The Policy class contains the basis function approximation and its associated weights. Weights can be specified or if left unspecified, randomly generated. The policy also contains the probability of doing an exploration action, and the discount factor. The Policy class should not need to be modified when using this library.
The basis functions all inherit from the abstract base class lspi.basis_functions.BasisFunction
. This
class provides the minimum interface for a basis function. Instances of this class
may contain specialized fields and methods.

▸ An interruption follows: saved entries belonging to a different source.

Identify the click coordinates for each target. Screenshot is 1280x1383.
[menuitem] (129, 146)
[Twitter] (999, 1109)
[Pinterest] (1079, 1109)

There are a handful of basis function
classes provided in this package including: lspi.basis_functions.FakeBasis
, lspi.basis_functions.ExactBasis
,
lspi.basis_functions.OneDimensionalPolynomialBasis
, and lspi.basis_functions.RadialBasisFunction
. See
each class for its respective construction parameters and how the basis is calculated.
You can also implement your own BasisFunctions by inheriting from the BasisFunction class and implementing
all of the abstract methods.
As mentioned the learn method takes in a Solver instance. This instance is responsible
for performing a single policy update step given the current policy and the samples being
learned from. Currently the only implemented Solver is the lspi.solvers.LSTDQSolver
which implements
the algorithm from Figure 5 of the LSPI paper. There are other variants in the LSPI paper that could
also be implemented. Additionally if a different matrix solving style is needed (e.g. sparse matrix solver)
then a new solver can be implemented. To implement a new Solver simply create a
class that inherits from the lspi.solvers.Solver
class. You must implement all of the abstract methods.
For testing and demonstration purposes the simple ChainDomain from the LSPI paper is included
in the lspi.domains
module. If you wish to implement other domains it is recommended
that you inherit from the lspi.domains.Domain
class and implement the abstract methods.